## Task data:

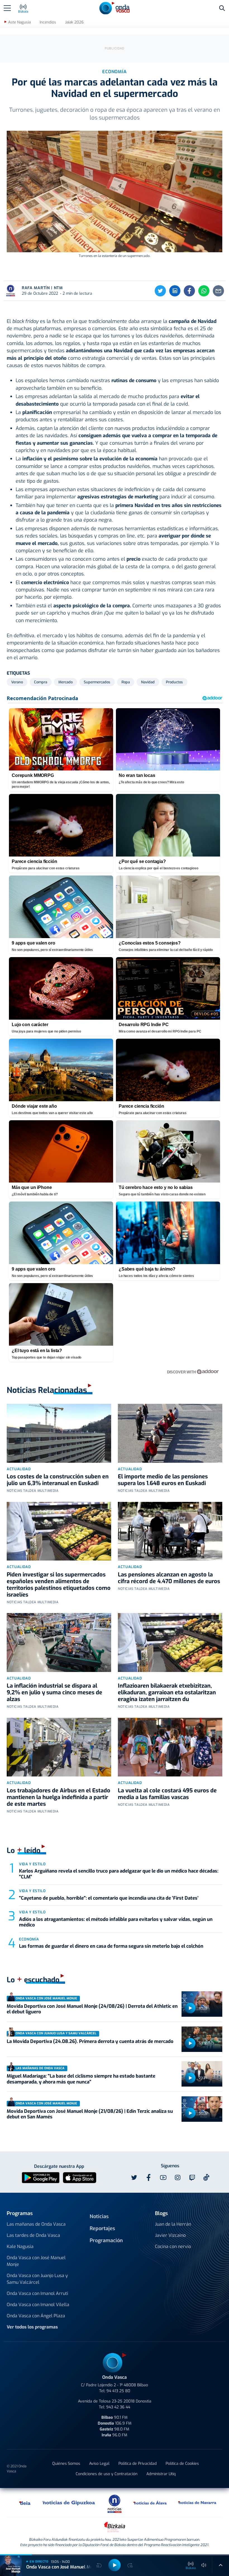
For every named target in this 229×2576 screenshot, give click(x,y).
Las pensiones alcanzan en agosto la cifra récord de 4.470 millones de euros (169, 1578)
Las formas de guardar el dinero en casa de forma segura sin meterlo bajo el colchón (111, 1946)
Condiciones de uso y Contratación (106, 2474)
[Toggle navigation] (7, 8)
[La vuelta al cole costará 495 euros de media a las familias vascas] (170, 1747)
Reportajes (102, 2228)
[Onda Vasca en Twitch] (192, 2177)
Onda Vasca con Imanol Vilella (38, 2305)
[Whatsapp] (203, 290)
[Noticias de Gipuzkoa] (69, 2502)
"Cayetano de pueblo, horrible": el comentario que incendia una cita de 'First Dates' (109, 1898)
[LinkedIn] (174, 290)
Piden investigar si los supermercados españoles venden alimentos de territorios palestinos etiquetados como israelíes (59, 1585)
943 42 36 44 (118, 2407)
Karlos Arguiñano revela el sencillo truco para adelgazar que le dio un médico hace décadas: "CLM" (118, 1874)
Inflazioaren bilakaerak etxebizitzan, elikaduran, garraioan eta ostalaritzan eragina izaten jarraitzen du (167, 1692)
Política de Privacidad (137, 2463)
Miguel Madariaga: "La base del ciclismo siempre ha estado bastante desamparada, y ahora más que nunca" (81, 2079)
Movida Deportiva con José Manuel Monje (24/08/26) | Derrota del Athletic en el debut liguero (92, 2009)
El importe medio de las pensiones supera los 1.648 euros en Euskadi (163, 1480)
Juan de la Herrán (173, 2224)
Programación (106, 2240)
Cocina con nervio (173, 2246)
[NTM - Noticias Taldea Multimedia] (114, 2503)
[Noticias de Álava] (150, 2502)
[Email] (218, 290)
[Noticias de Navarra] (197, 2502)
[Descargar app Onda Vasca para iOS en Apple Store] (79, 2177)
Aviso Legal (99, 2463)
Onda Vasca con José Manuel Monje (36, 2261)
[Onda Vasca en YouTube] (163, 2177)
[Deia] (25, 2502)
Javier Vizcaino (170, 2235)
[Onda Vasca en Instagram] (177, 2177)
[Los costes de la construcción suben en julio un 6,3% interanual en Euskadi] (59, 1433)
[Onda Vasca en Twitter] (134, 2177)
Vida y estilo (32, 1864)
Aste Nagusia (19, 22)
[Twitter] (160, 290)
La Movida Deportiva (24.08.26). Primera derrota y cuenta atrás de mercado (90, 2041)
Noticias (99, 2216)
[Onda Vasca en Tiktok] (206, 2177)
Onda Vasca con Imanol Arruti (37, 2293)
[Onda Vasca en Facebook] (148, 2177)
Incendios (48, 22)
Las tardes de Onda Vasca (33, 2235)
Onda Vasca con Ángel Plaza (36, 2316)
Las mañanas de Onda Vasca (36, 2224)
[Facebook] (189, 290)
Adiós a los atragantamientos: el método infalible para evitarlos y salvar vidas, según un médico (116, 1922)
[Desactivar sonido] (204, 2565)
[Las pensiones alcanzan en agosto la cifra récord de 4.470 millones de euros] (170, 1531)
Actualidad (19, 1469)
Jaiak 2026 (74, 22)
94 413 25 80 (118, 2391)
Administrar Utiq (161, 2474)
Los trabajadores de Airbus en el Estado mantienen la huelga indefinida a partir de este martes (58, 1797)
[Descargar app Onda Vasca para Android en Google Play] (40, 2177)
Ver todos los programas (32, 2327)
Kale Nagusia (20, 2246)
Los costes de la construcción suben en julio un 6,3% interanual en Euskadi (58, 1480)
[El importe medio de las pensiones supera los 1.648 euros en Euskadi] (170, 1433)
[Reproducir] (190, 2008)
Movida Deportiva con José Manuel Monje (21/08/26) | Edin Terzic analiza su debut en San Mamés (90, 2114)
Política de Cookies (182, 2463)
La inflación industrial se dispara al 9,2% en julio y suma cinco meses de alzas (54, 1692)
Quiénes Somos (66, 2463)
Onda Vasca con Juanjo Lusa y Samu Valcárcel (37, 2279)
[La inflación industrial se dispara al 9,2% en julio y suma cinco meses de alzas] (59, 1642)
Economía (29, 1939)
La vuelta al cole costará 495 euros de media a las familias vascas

## Requirement:
Print the lines from the one containing "Ver todos los programas (32, 2327)" through the end of the material, word for word, and nothing else.

## Output of the task:
Ver todos los programas (32, 2327)
Kale Nagusia (20, 2246)
Los costes de la construcción suben en julio un 6,3% interanual en Euskadi (58, 1480)
[El importe medio de las pensiones supera los 1.648 euros en Euskadi] (170, 1433)
[Reproducir] (190, 2008)
Movida Deportiva con José Manuel Monje (21/08/26) | Edin Terzic analiza su debut en San Mamés (90, 2114)
Política de Cookies (182, 2463)
La inflación industrial se dispara al 9,2% en julio y suma cinco meses de alzas (54, 1692)
Quiénes Somos (66, 2463)
Onda Vasca con Juanjo Lusa y Samu Valcárcel (37, 2279)
[La inflación industrial se dispara al 9,2% en julio y suma cinco meses de alzas] (59, 1642)
Economía (29, 1939)
La vuelta al cole costará 495 euros de media a las familias vascas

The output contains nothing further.